Because we used a cross-sectional study design, we cannot firmly conclude on the direction of a possible causal effect or preclude that these associations are effects of other unmeasured determinants. However, the supplementary component can explain and contribute to deeper knowledge about psychosocial aspects and well-being so that this relationship appears more clearly. Further, because the study followed a cohort (n = 227, 30 NHs) of frail cognitively intact NH residents from 2004–2005 to 2011, the sample size was small at the end of follow-up. Despite the small sample size and low statistical power, we found meaningful statistical associations that inform the qualitative findings.

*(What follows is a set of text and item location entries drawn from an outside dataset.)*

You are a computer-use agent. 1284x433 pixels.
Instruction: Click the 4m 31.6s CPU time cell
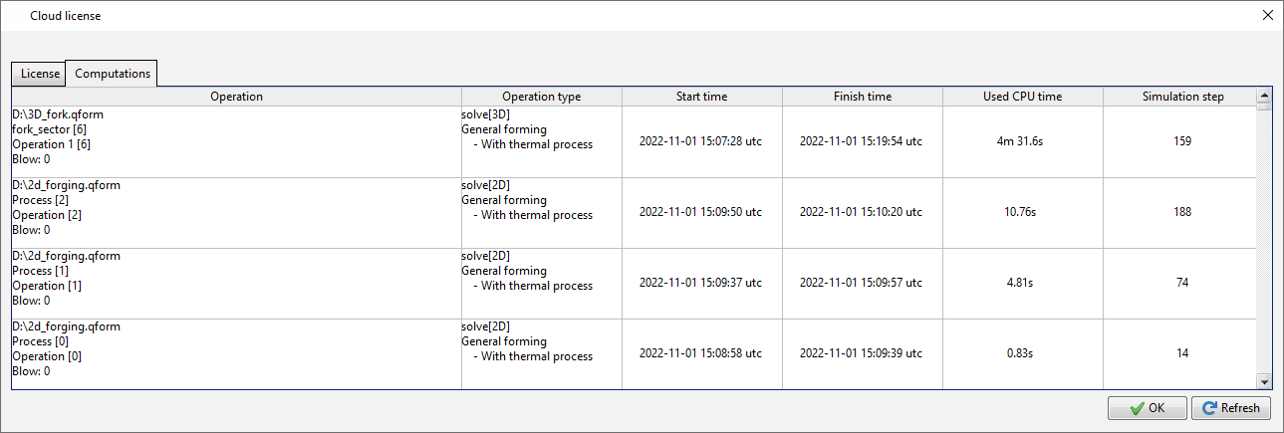pos(1022,141)
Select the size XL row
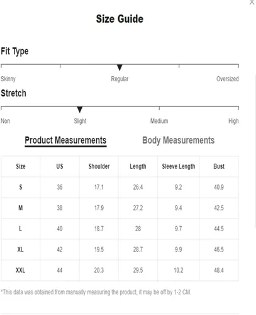 pos(120,249)
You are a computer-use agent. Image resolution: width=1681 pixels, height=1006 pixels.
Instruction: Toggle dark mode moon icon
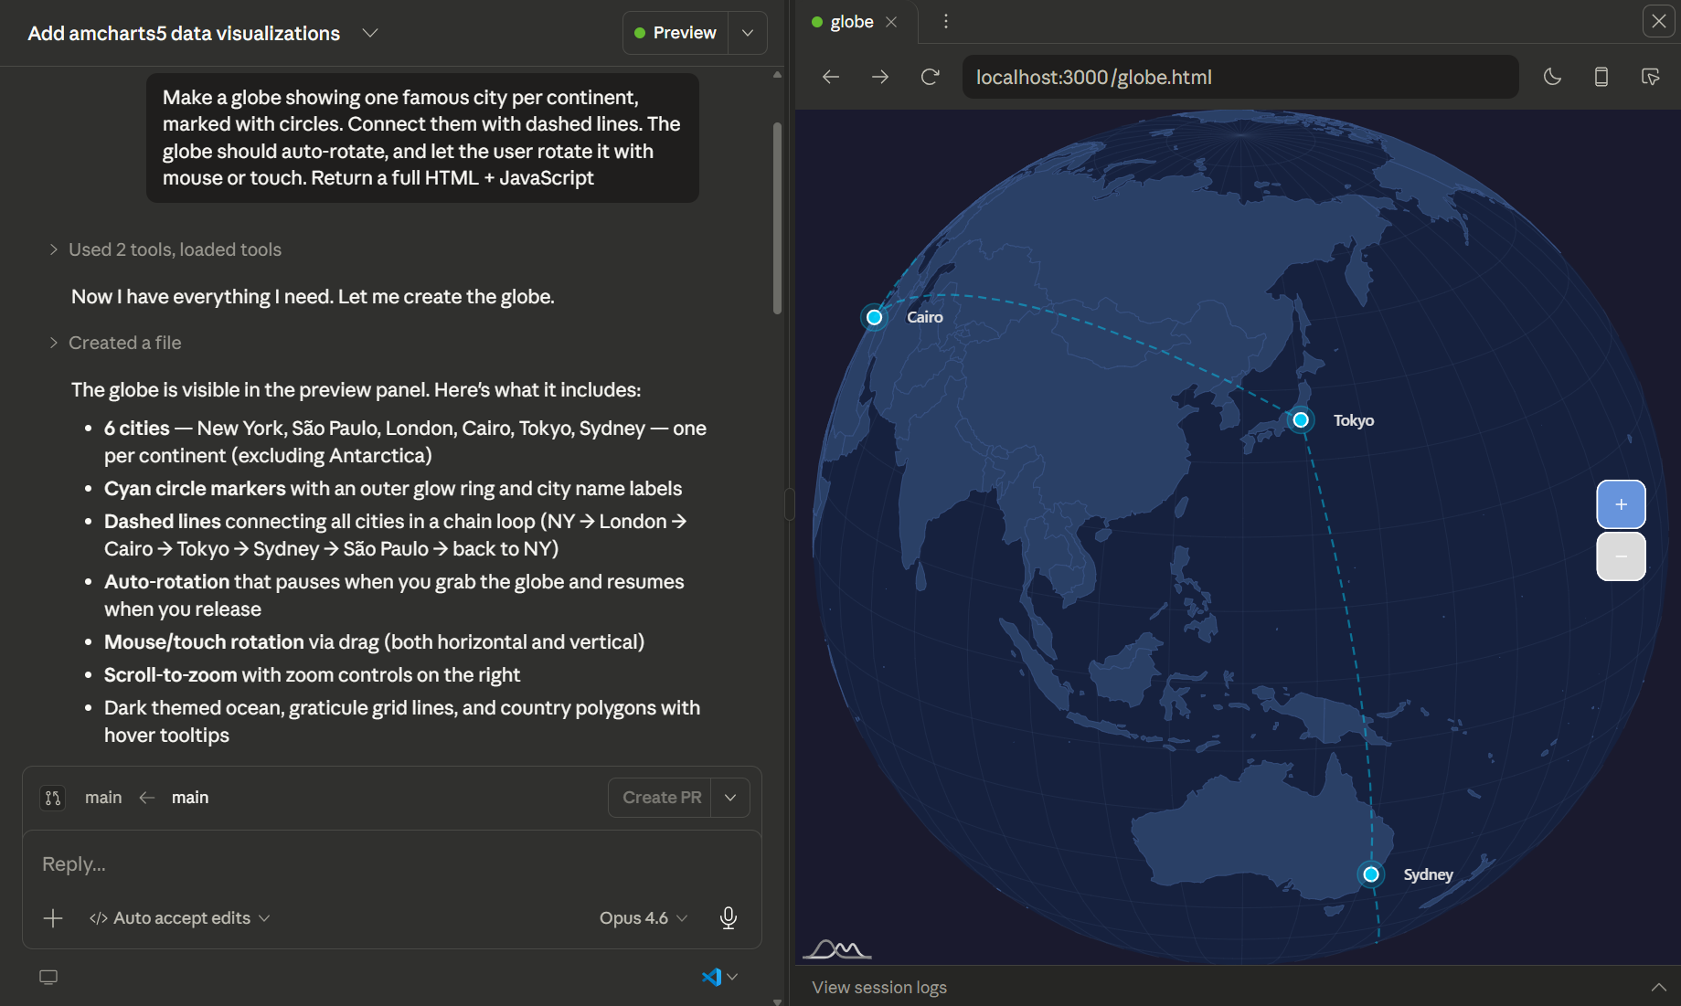(x=1552, y=77)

As discussed, the research problem is multifaceted and complex. The integrated research strategy offered by a mixed-methods design therefore enabled us to clarify different aspects of the phenomena (Richards & Morse, 2007). This tradition maintains that one method alone will not comprehensively answer our research questions. As such, both qualitative and quantitative methods are used to collect and analyze the data (Morse & Niehaus, 2009). In our study, the core component is qualitative data consist of details and important qualitative date about experiences related to suffering in NH. The supplementary component (the quantitative results), by clarifying the connection between anxiety and depression, informed and supported the core component (the qualitative data), as described by Morse et al. (2006). In this way, the mixed-methods design validated our findings while conforming to the rules inherent in each paradigm. Further, using a mixed-methods design with the use of a semistructured qualitative interview may increase the subjectivity of evaluation and create difficulty in replicating the study.
Two of the authors have skills primarily in the quantitative core method, and two authors were primarily qualitative researchers. In addition, a statistician was responsible for the quantitative data analysis. In this way, the researchers represented the different and overlapping research fields necessary for using a mixed-methods design. In terms of validity, we believe that our different platforms and expertise represented a critical contribution in the continuous discussion about possible interpretations during the whole research process.
Conclusion and clinical implications
The individual stories reveal that psychosocial aspects and the phenomenon of suffering are related to painful experiences during life. Symptoms of anxiety and depression were negatively associated with mental health, and symptoms of anxiety were associated with bodily pain. Attachment and social integration were associated with vitality and social functioning. As demonstrated, the supplementary component informed and supported the core component and contributes to extending knowledge about the study topic. To improve the situation of residents, more attention should be paid to the residents’ suffering related to anxiety, depression and relationships. The challenge for health care providers is to grasp the individual experience of the patients and the meaning these experiences may have for them. This requires that health care personnel listen to each individual and help them to find their own strategies to live with the losses. By building on earlier successful strategies, patients can be helped to understand current suffering. Listening to the patients in this way requires time, patience and professional competence. A management structure that focuses on how to meet each resident’s needs individually, such as a care plan for each patient and a primary contact, is also essential. Further, it is also important that health care personnel help the individuals to participate in meaningful activities and interactions with peers, friends and family. Future studies are needed to corroborate or analyze more in depth the present results about suffering.